Monte-Carlo - Blick auf den Hafen von Monte-Carlo© Boris Stroujko / Fotolia

700 Jahre Grimaldi-Tradition
Als die Familie Grimaldi vor 700 Jahren die ehemalige Seefestung übernahm, war nicht abzusehen, dass der Felsen, auf dem heute das fürstliche Schloss und die Altstadt stehen, eines Tages zu einem der glamourösesten Orte der Welt werden würde, an dem sich die Schönen, die Reichen und die Stars tummeln.
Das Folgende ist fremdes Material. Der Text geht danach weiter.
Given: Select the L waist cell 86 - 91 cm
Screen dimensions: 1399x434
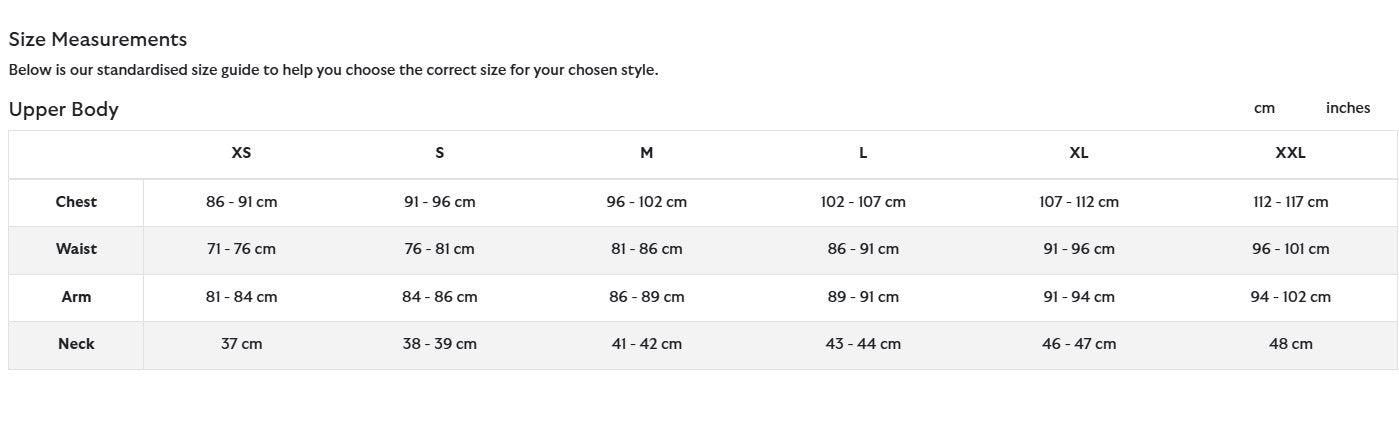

Jahrhundertelang rühmten sich die Grimaldis, deren Vorfahren es durch eine List schafften, die alte Festung zu erobern, als "den schönsten, reichsten und sternenreichsten Ort der Welt". Erst im 19. Jahrhundert zwang die Geldnot den damaligen Fürsten, dem Bau eines Casinos zuzustimmen. Fürst Rainier wagte den letzten Schritt erst in den 1950er Jahren - unterstützt von seiner Frau, der Filmschauspielerin Grace Kelly.

Die Altstadt

Die malerische Altstadt von Monte Carlo ist nur ein kleiner Teil des Stadtstaates Monaco. Es ist der historische Kern des Gebietes, der sich im Laufe der Zeit durch Aufschüttungen leicht vergrößert hat. Und während sich am Hafen ein riesiger Wohnblock an den anderen reiht, atmet man in der Altstadt, im fürstlichen Palast der Grimaldis, Geschichte. Hier leben auch die echten Monegassen, von denen es nur etwa 40.000 gibt.
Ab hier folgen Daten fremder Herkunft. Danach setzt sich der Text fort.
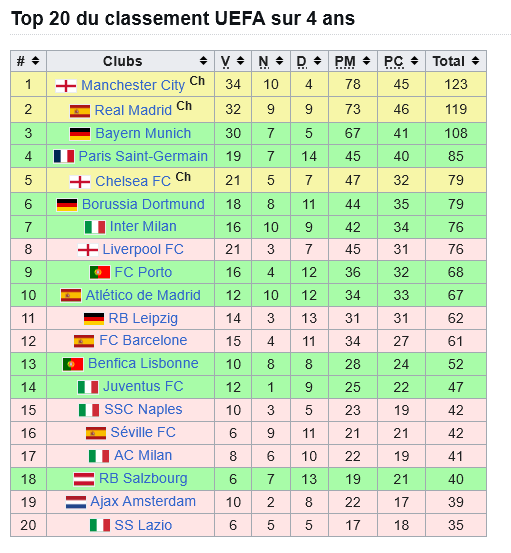511x553 pixels.
Task: Open the Atlético de Madrid link
Action: (x=143, y=295)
Beeindruckend ist nicht nur der fürstliche Palast, sondern auch die Kathedrale der Unbefleckten Jungfrau. In den engen Kopfsteinpflasterstraßen finden Sie Souvenirläden und Bistros und es gibt sogar einen Bauernmarkt. Zum fürstlichen Schloss gehört der wunderschöne botanische Garten, der auch für die Öffentlichkeit zugänglich ist.

Die mondänen Dinge von Monte Carlo sind ganz anders als in der weiter entfernten Altstadt - beim Casino und am Hafen. Autoliebhaber kommen hier auch außerhalb des Grand Prix und der Rallye Monte Carlo voll auf ihre Kosten, denn an jeder Ecke parkt eine Luxuslimousine oder ein Supersportwagen. Die Grimaldis waren auch schon immer Autoliebhaber, wovon Sie sich in der fürstlichen Oldtimersammlung überzeugen können, die Fürst Rainier angelegt hat.
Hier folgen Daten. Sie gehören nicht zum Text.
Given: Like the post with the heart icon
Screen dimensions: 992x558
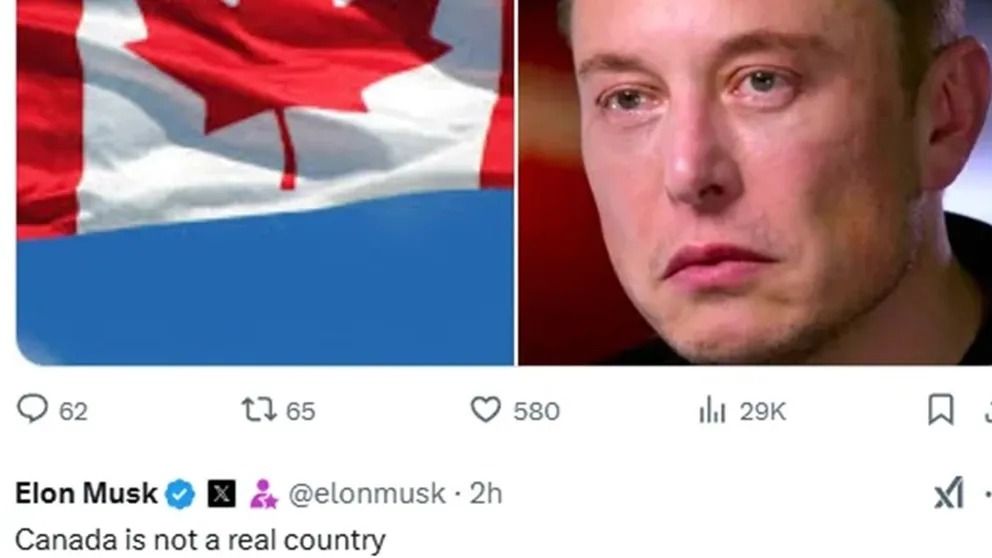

Natürlich auch im Hafen: Die Yachten reihen sich aneinander, die Dienerschaft in Livree wartet darauf, die reichen Damen und Herren zu bedienen. Häufiger als in anderen Städten haben es die Hubschrauber eilig, die oft direkt vom Schiff aus starten, um ihre feudale Kundschaft am nahe gelegenen Flughafen von Nizza abzuholen.
Monte-Carlo - Blick auf die Strandpromenade beim Sonnenuntergang© grutfrut / Fotolia

Wer heute denkt, dass Monte Carlo für Normalverdiener unerschwinglich ist, der irrt. Natürlich empfiehlt es sich für Leute mit einem großen Geldbeutel, einen Teller Fisch und eine Flasche Wein in einem der Restaurants im Hafen zu bestellen oder ein Zimmer in einem der Luxushotels zu buchen. Es gibt aber auch günstigere und komfortable Unterkünfte und Restaurants, die Essen zu vernünftigen Preisen anbieten. Einer Reise nach Monte Carlo steht also nichts mehr im Wege.